I think agency is meaningful as a mode of thinking and taking action. If we don't take responsibility for our own choices, what do we have left? To me that seems a more relevant aspect of courage.
I also think there's room for both agency and thinking about how modern cultural forms of gender have affected people. Most choices are derived from culture, ranging from the idea of eating cereal and milk for breakfast, or the massive popularity of blue jeans, or removing hair from the body on a gender-differentiated basis. But out of the virtually infinite cultural trends that exist, we adopt some of them for ourselves, and not others. And out of the ones we adopt, we should critically examine ourselves to see whether we do it because we like it, or because we feel pressured to.

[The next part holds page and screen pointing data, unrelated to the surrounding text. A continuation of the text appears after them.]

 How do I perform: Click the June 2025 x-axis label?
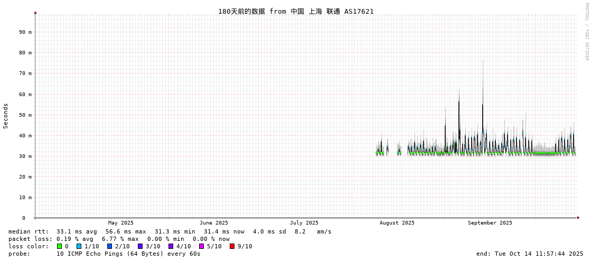click(214, 223)
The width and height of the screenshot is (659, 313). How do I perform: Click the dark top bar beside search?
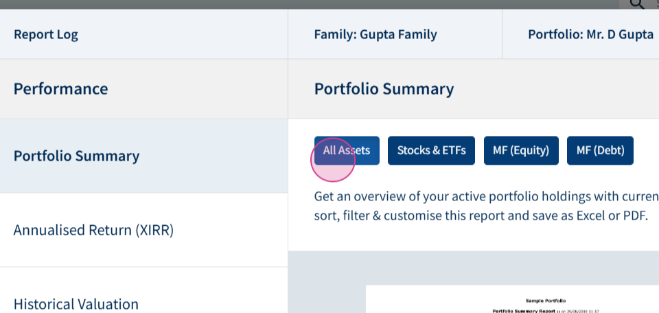coord(309,4)
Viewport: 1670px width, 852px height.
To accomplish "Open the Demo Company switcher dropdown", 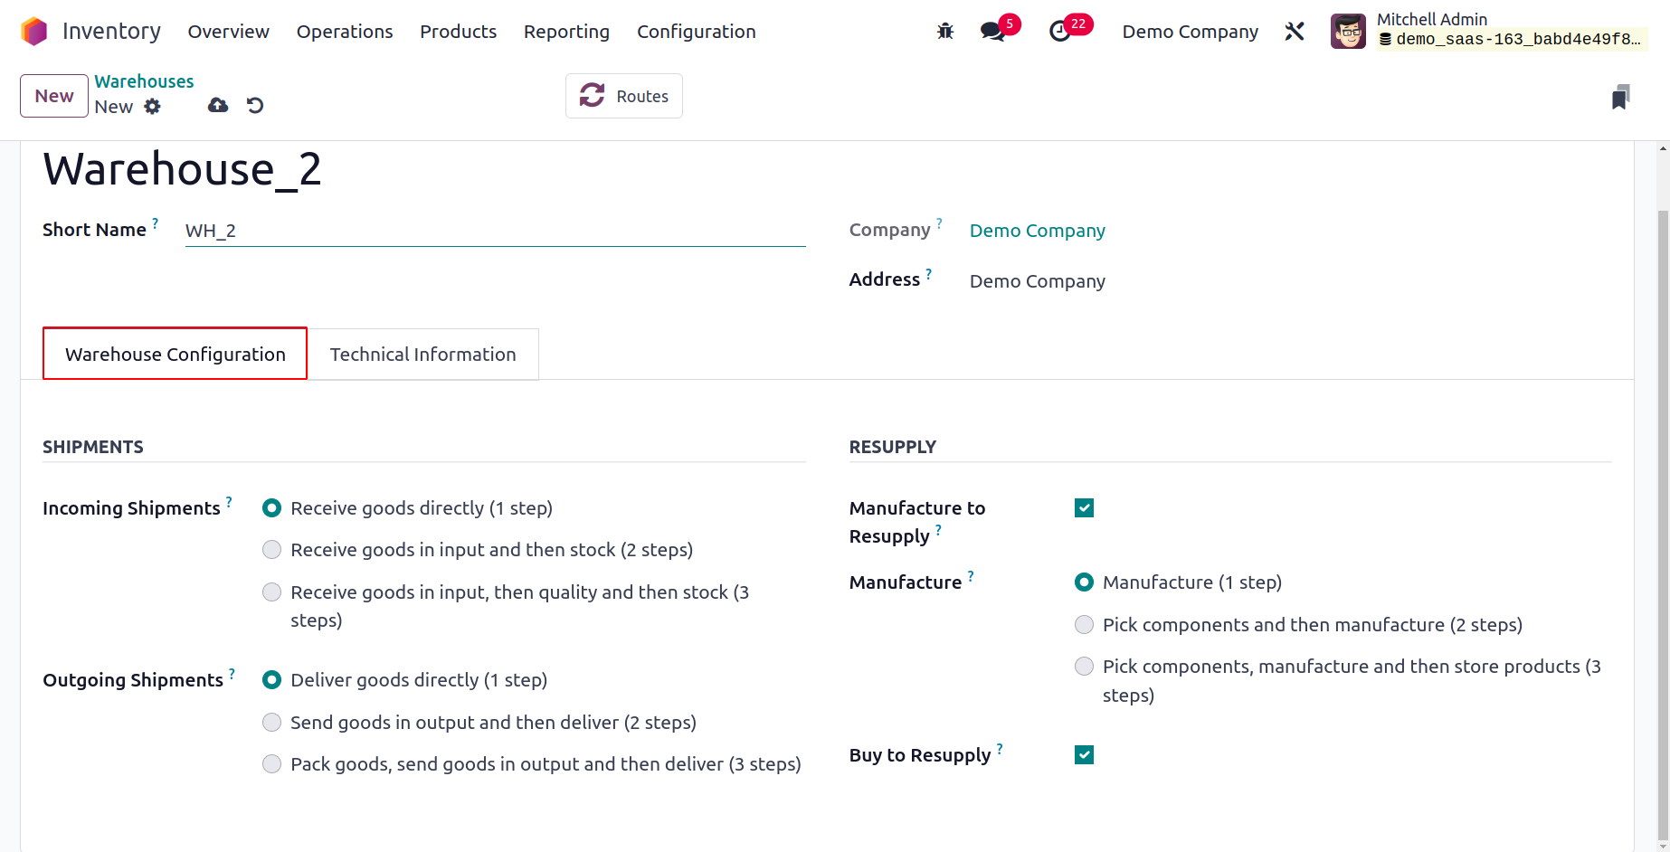I will click(1190, 32).
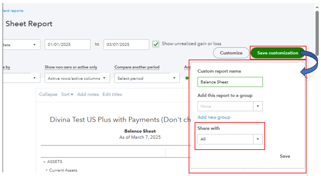
Task: Click the start date field 01/01/2025
Action: coord(67,44)
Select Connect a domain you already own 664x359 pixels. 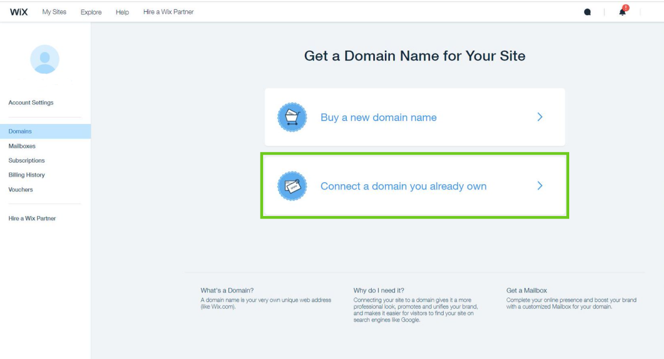pyautogui.click(x=403, y=186)
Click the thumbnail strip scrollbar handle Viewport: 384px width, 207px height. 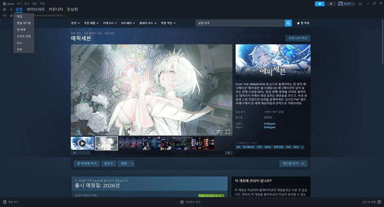click(84, 153)
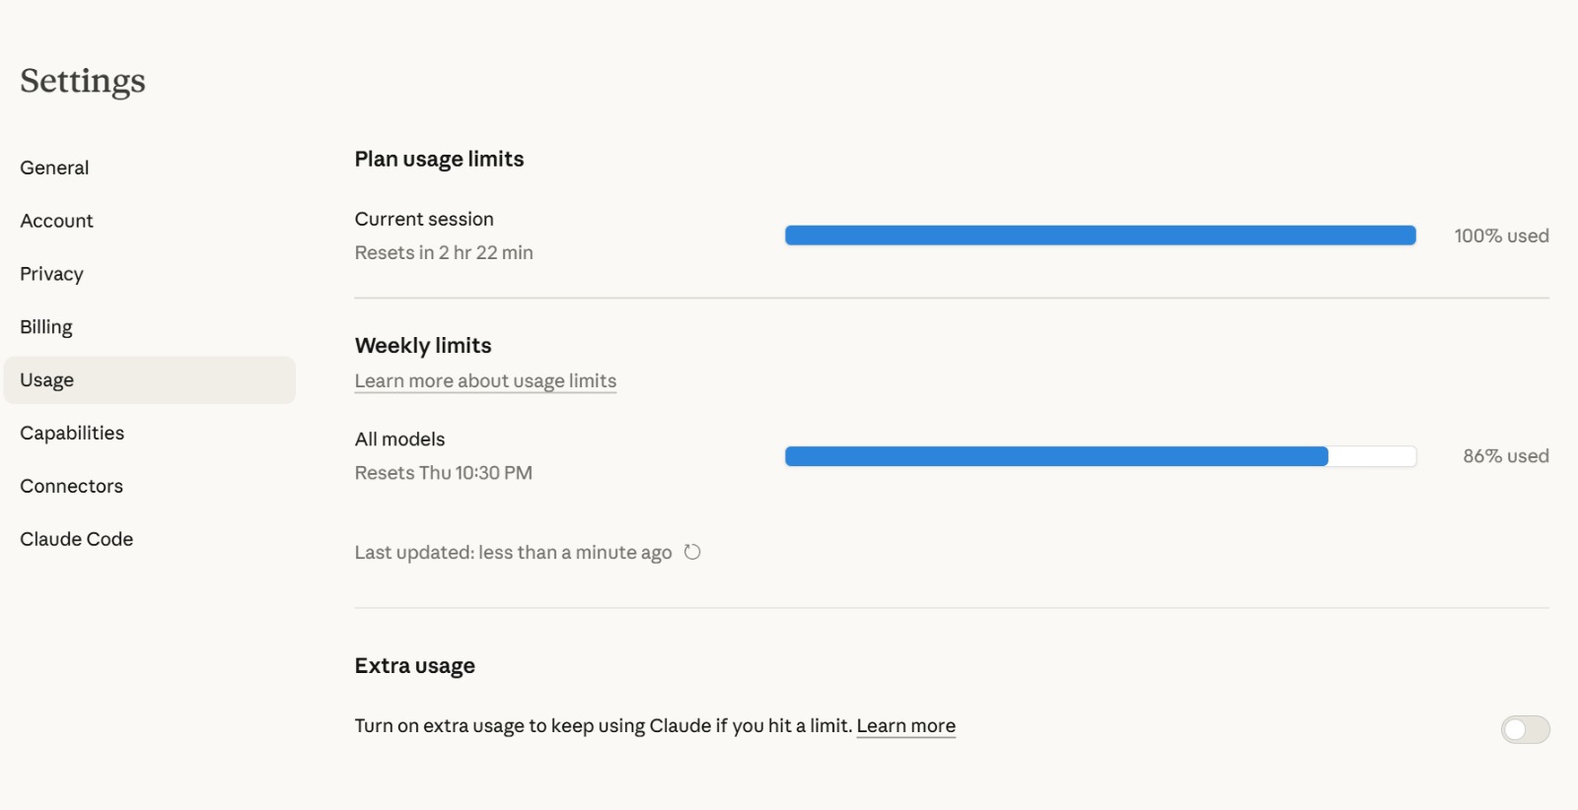This screenshot has width=1578, height=810.
Task: Click the Current session progress bar
Action: tap(1100, 235)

If choice is not a major variable, and we merely respond to society, then I would expect that the outcome is that we follow all typical norms rather than just some subset of them. Because if we follow some and not others, wouldn't that imply personal preference or choice?
I started removing hair in my early teens too, about the time it is common to do so. But that's around the same time girls often start wearing makeup, and I decided not to. Aside from occasionally dabbling in it as a novelty, it doesn't interest me. I still don't wear makeup from day to day. So clearly, it was more than just following trends. Some trends I agreed with and adopted, and others I didn't and went against the norm. The idea of removing body hair from some areas appealed to me, because it felt and looked appealing in my view, and still does, and I can use longer term methods to keep it simple. The idea of painting my face every day, then removing it, seemed more like a hassle that I didn't want to participate in, so I didn't. I enjoy being able to roll out of bed and pretty much go straight to work.
I would agree that it's terrible for young girls to be shamed into conforming to societal fads. Especially when it's very specific shaming, like when parents or friends or early dating partners pressure them into changing for society. But at the same time, I don't assume every single time that simply because someone's preferences happen to align with common behavior, that they do it because they are pressured to. They might simply like it, have noticed the trend, assessed it, and adopted it, while not adopting others.